Minimize your Hospital’s Exposure to Financial Clawback
Recently the IRS released final regulations for 501(r) that have led to a number of questions around financial assistance and collections policies for 501(c)(3) providers. The impact of 501(r) on accident claims tends to be overlooked because accident claims typically account for less than 3% of outstanding accounts receivables. However, when managed properly, accident claim reimbursements can significantly improve financial performance. It is imperative that providers properly adhere to the new requirements defined in Section 501(r) in order to compliantly maximize revenues on accident claims and prevent potential clawbacks from FAP-eligible patients.

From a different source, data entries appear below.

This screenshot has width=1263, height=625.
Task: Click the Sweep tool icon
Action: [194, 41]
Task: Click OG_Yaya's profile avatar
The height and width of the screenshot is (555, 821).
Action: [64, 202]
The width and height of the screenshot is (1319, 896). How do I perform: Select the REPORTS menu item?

For motor vehicle claims, Section 501(r)’s Financial Assistance Policy (FAP) mandate deserves attention. The final regulations require hospitals to establish a written FAP for emergency and other medically necessary care. A critical component of a Section 501(r)-compliant FAP is the eligibility criteria for financial assistance. The final regulations do not mandate any particular eligibility criteria. Rather, the final regulations only require that a FAP specify the eligibility criteria for receiving financial assistance.

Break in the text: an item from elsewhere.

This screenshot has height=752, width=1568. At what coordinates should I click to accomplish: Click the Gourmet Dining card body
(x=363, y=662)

- Review the terms and conditions set forth in your Financial Assistance Policy to assure eligibility criteria is specified
- The Clawback Provision of Section 501(r)’s can have serious financial implications if your FAP is too broadly or too narrowly worded
- MRA recommends adding language to your FAP that pends or denies eligibility for financial assistance when a patient is injured in a motor vehicle accident and is pursuing a personal injury claim.

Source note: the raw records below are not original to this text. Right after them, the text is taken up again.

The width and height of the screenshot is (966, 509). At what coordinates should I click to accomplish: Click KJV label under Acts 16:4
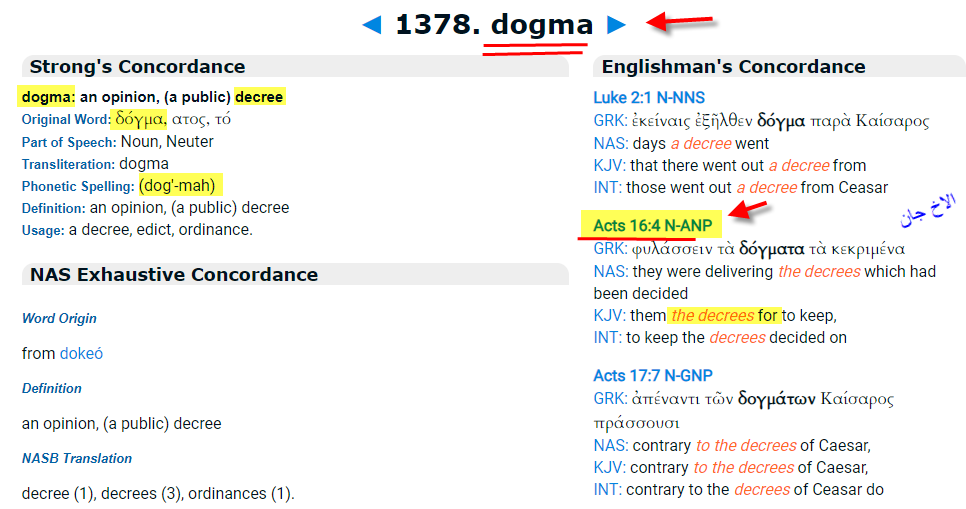coord(608,315)
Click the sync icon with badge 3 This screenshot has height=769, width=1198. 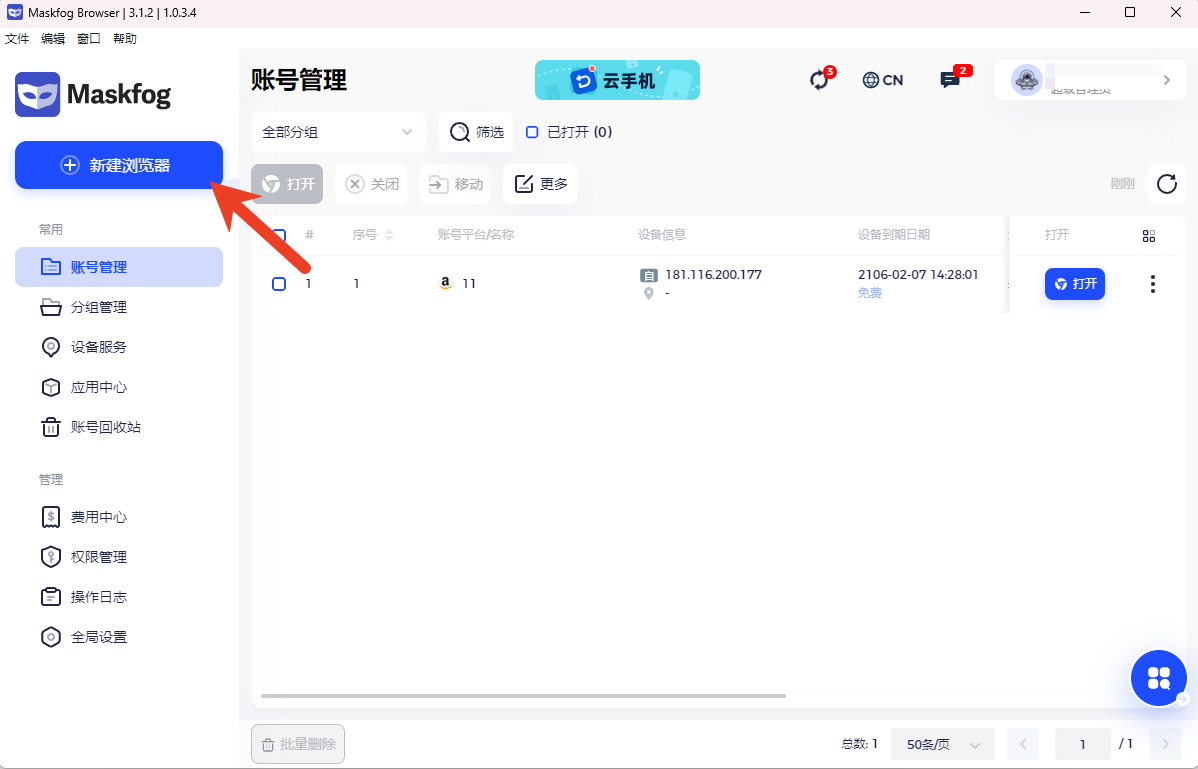point(820,80)
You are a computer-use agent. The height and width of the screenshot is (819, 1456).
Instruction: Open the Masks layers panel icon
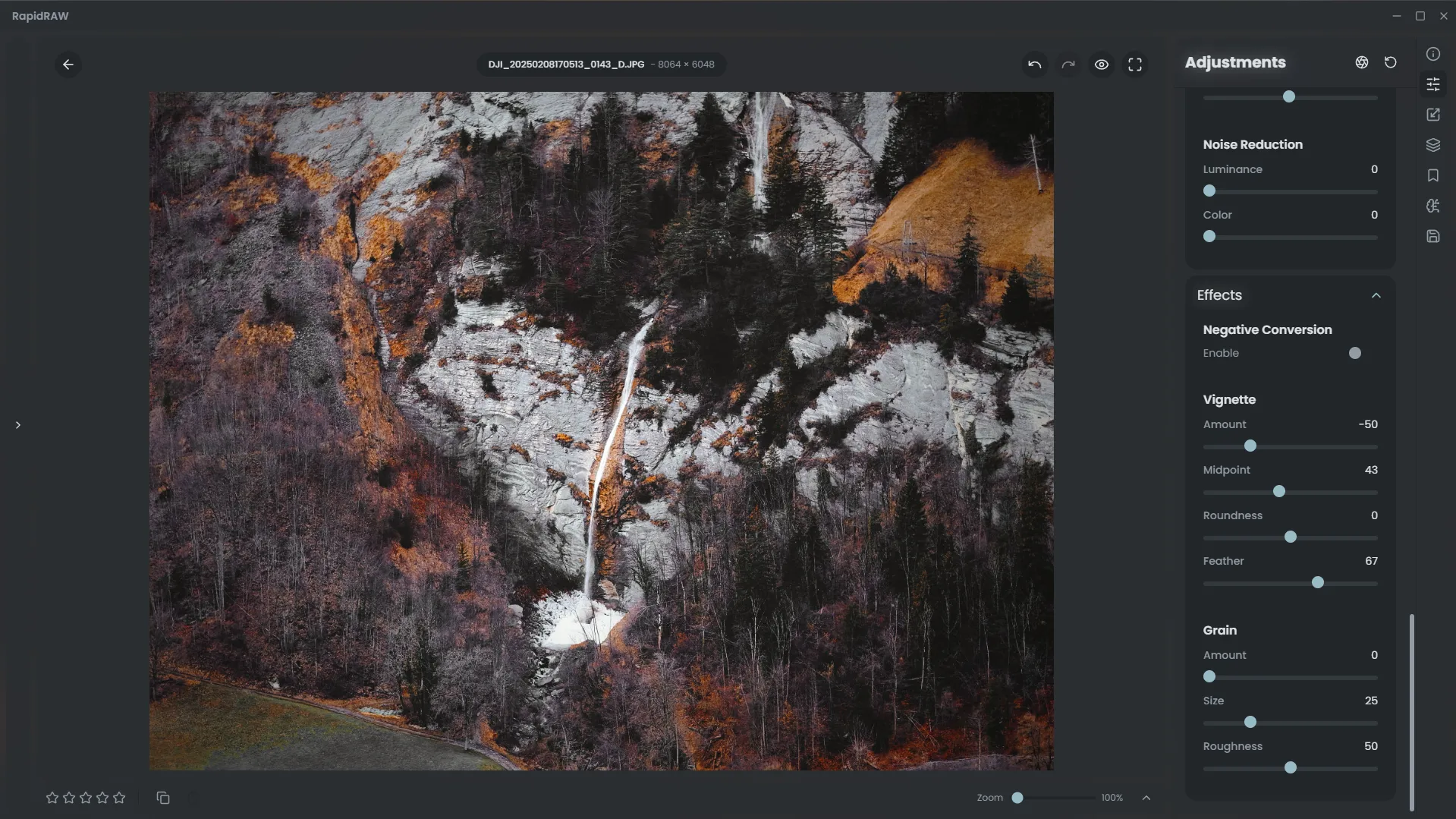click(1432, 145)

If a hospital determines that a patient is FAP-eligible, it must refund the amount the patient has paid in excess of stated FAP guidelines. Section 501(r), however does not provide a specific look-back period. The comments to the final regulations note that any refund will relate to payments “for the care” at issue, and is intended only for payments for the episode(s) of care to which an individual’s FAP application (and therefore his or her FAP-eligibility determination) relates.
For example, assume that a hospital receives payment from the third part liability insurance proceeds following settlement of a patient’s personal injury action. Later, the patient is determined to be FAP-eligible for that episode of care. If the hospital’s FAP does not expressly carve out third party liability insurance from the FAP-eligibility determination, then the hospital could find itself in the position of having to refund some or even all of the payment.